Protocol complexity is the single largest driver of screen failure. Sponsors and medical teams should critically review each criterion before the protocol is finalized:

• Is this criterion scientifically necessary, or is it a legacy from prior protocols?

• Can any thresholds be relaxed without compromising safety or data integrity?

• Are any criteria so rare to fail that they add burden without meaningfully protecting the study?

FDA guidance has increasingly encouraged protocol feasibility review as a standard step in study design.

Use EHR and Real-World Data Matching

Identifying patients from existing healthcare data (EMR systems, registries, claims data) allows pre-qualification against structured clinical criteria before the patient is ever contacted. Patients identified this way have dramatically higher match rates because their eligibility is assessed against actual clinical records.

Educate Sites on Pre-Screening Best Practices

Sites vary widely in how rigorously they pre-screen before consenting patients to formal screening. Providing sites with clear pre-screening checklists, training on the most common failure reasons, and regular screen failure debriefs can meaningfully improve site-level performance.

Collect and Analyze Screen Failure Data in Real Time

Real-time dashboards that track failure reasons by site and by criterion allow rapid course correction. If a particular lab threshold is driving failures at three sites, that's actionable intelligence for protocol amendment or site retraining.

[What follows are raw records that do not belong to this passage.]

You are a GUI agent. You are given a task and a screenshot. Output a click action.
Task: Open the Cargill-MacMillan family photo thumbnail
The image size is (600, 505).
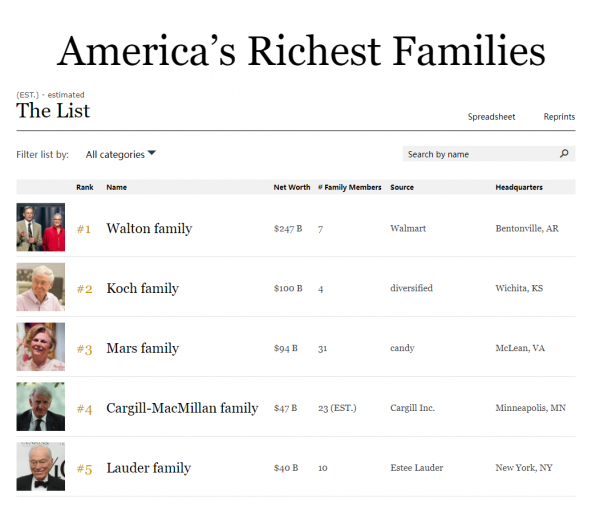41,407
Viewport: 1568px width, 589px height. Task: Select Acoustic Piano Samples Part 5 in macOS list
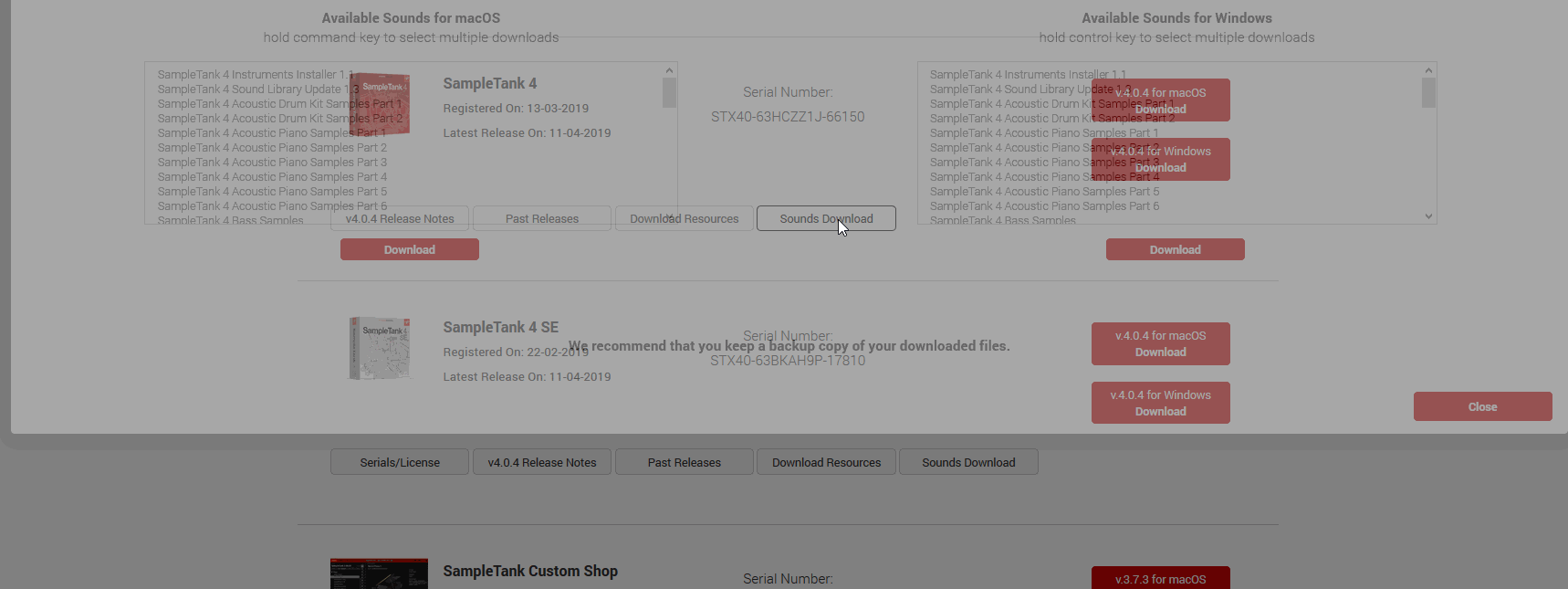pos(272,192)
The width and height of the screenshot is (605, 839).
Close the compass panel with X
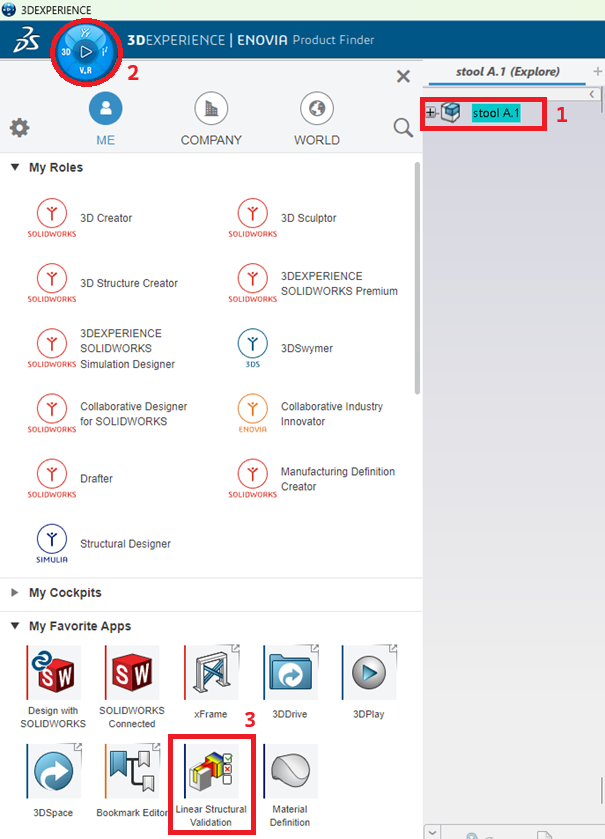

A Note on "Acceptable" Screen Failure Rates

There is no universal acceptable screen failure rate; it depends on the protocol, therapeutic area, and available patient population. What matters is whether your screen failure rate is:

1. Understood — you know why patients are failing and at what criteria

2. Benchmarked — you know how it compares to similar studies

3. Monitored — you're tracking it in real time

4. Actively managed — you have interventions in place to reduce it

A 60% screen failure rate that is well-understood and managed is far less damaging than a 40% rate that's drifting upward unnoticed.

Key Takeaways

• The average screen failure rate is 40–60% across all therapeutic areas; oncology and rare disease regularly exceed 70%.

• The most common failure reasons are lab values, prohibited medications, prior treatment history, and disease severity mismatch.

• Every screen failure has a real cost — in site resources, diagnostic spend, and recruitment funnel investment.

• Digital pre-screeners, targeted recruitment, and real-time data analysis are the highest-impact interventions.

• Protocol feasibility review before study launch is one of the most underutilized levers for reducing screen failure.

Average Screen Failure Rates by Therapeutic Area

Rates vary considerably by disease area, protocol complexity, and therapeutic area

Typical Screen Failure Rates by Therapeutic Area:

• Cardiovascular: 30–50%

• Diabetes / Metabolic: 25–45%

• Oncology: 60–80%

• Rare Disease: 50–75%

• CNS / Psychiatry: 50–70%

• Respiratory (e.g., COPD, Asthma): 35–55%

• Dermatology: 25–45%

• Infectious Disease: 30–55%

Figures drawn from Tufts CSDD research, ClinicalTrials.gov published data, and industry benchmarking. Rates represent formal screen failures after consent.